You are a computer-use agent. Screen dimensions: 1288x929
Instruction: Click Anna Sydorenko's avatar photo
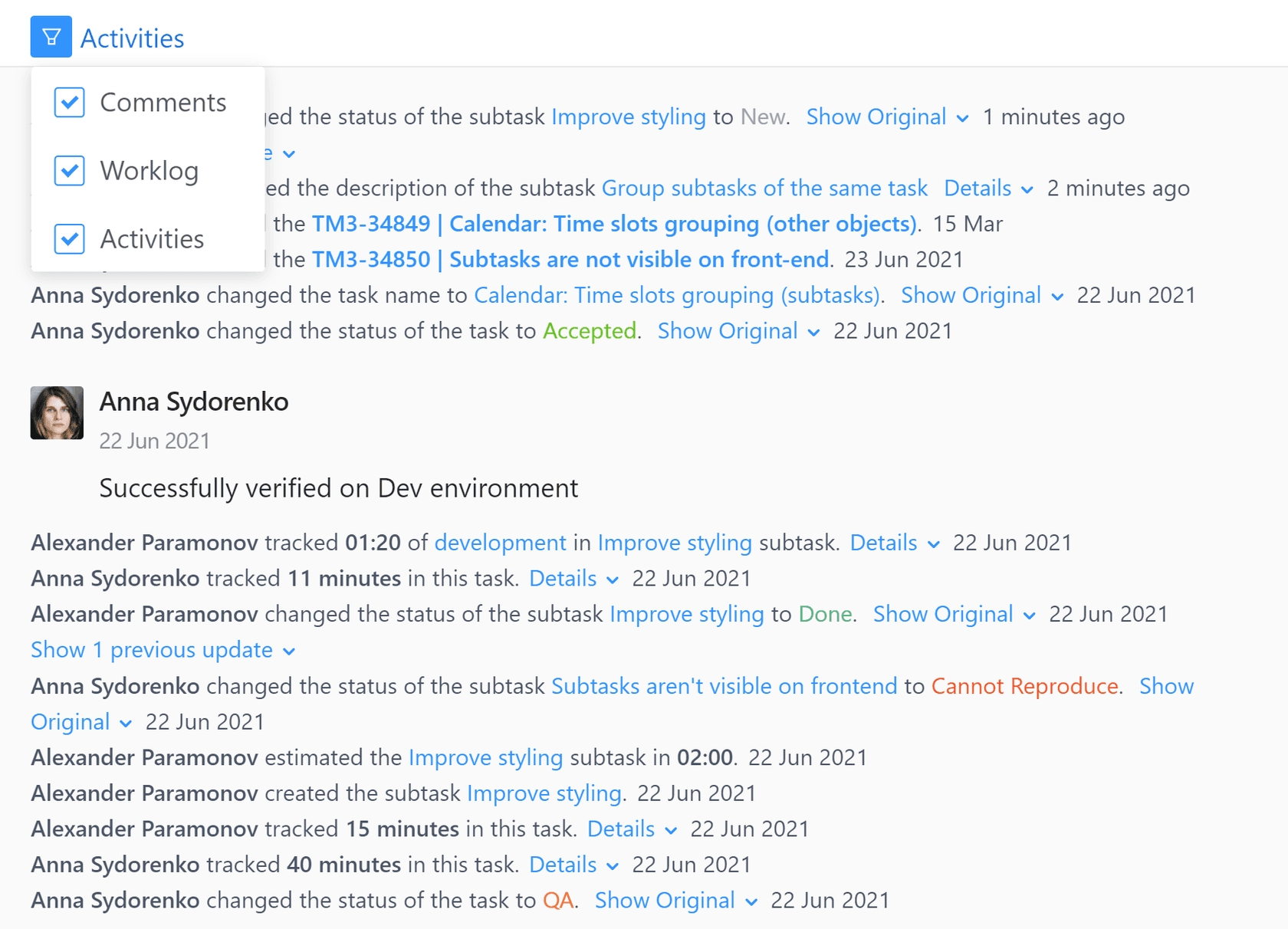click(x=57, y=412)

******************************

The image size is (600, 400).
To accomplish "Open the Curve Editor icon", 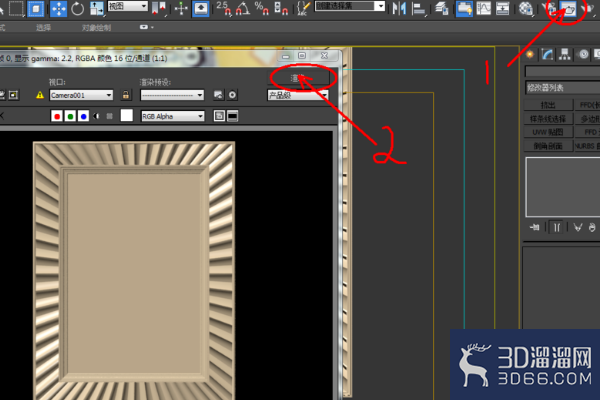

******************************

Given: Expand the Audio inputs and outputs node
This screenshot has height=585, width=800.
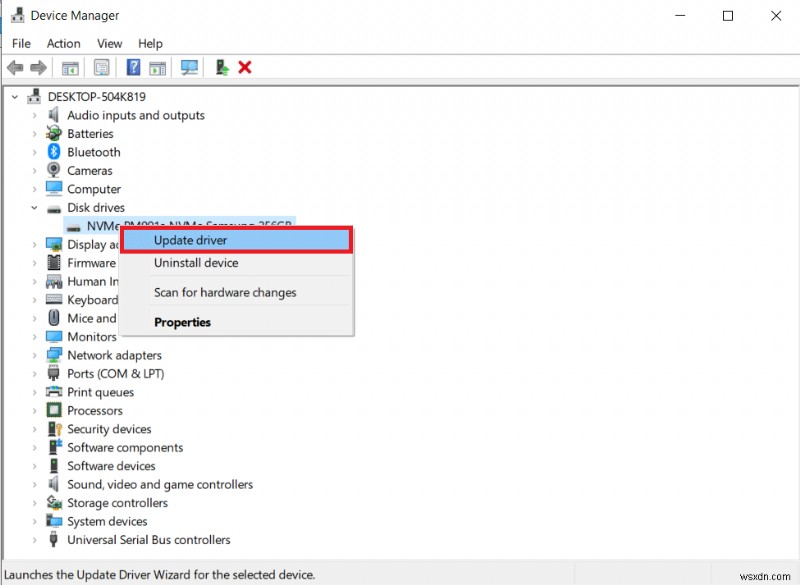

******************************

§ Directions
Find "Given: Expand the" in the entries above and copy that whole line exactly, then each line after it through the line that contains "This screenshot has height=585, width=800.".

§ Response area
Given: Expand the Audio inputs and outputs node
This screenshot has height=585, width=800.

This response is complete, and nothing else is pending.